Here's a new approach to real estate that could make agents sell many more houses

Ron Thom

West Coast Modeern Case study house
By Editorial Staff -

Who was Ron Thom? His name is not particularly well-known in Europe, but anybody who knows architecture is aware of his contribution to North American architecture. It’s not by chance that one of his best-known creations is a Case Study House in Vancouver: a wonderful 1959 home totally inspired by Wright’s organic architecture and his famous Fallingwater home. However, the building was in a state of neglect, until West Coast Modern - a Canadian Real Estate Operator that offers a strong approach to fine architecture - decided to take up the challenge of enhancing this property that seemed destined for demolition, thus allowing everyone to rediscover this little gem. Nevertheless, the essential aspect is that this is a Case Study House. So what does it mean?

Case Study Houses were part of a programme created by John Entenza, editor of the Los Angeles-based Arts & Architecture magazine, in the post-war period. He sponsored and published several design competitions in his magazine, focusing on modern inexpensive easy-to-build homes. This gave rise to the Case Study House programme, devised to respond to the housing scarcity, anticipating the imminent building boom that would follow World War II and the Great Depression.

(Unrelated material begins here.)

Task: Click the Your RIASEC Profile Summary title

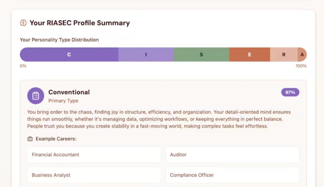Action: (x=80, y=23)
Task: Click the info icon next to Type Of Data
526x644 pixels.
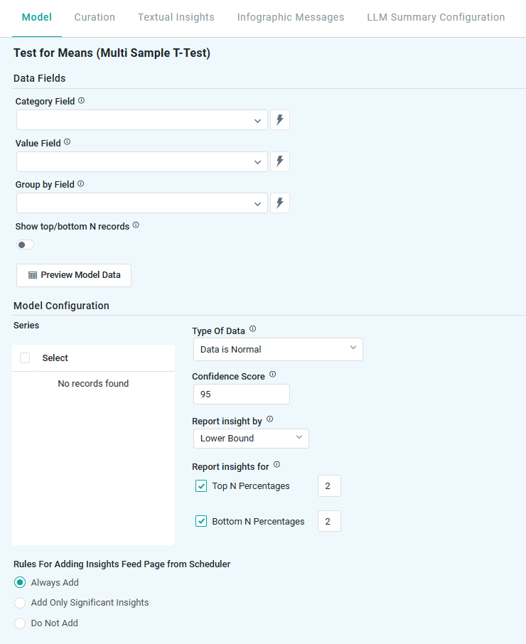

What he sought was, in short, a prototype of a replicable modern home for the average American. In practice, the programme aim was for every architect to create a house that could be built identically, almost mass-produced. 

The Case Study House programme brought a great new idea to American architecture: it enabled design and modernism to become part of housing that was also accessible to the less well-off classes. Modular components, multi-purpose objects… But Entenza’s project was far more ambitious. He initially invited Richard Neutra, Charles Eames, Eero Saarinen and five other architects to present prototypes, and he wanted all eight of their houses to remain open to the public until they were lived in. The project met with immediate success and lasted through to 1966, with 350,000 visitors viewing the ‘open’ houses before the homes were then inhabited.

Today 20 houses remain, but 36 experimental prototypes ‒ many of which were never built ‒ featured in the magazine. This is why Ron Thom’s house in Vancouver is a gem worth visiting, and can even be purchased. The interesting aspect is that a real estate group named West Coast Modern has decided to build its business around this type of edifice, revolutionising the classic world of real estate and property transactions. Here’s how they sell so many houses.

 

How West Coast Modern sells houses

What the people at West Coast Modern do (well) is they present a property with an awareness that differs from that of customary estate agents. They study and really get to know its architecture, and narrate this to potential buyers, providing these customers with the key to the world they are seeking. In essence, the property agents create authentic movie sets, they open up the homes, they encourage clients to visit these houses, and leave imagination to do the rest. Viewings can be booked online, also through an app.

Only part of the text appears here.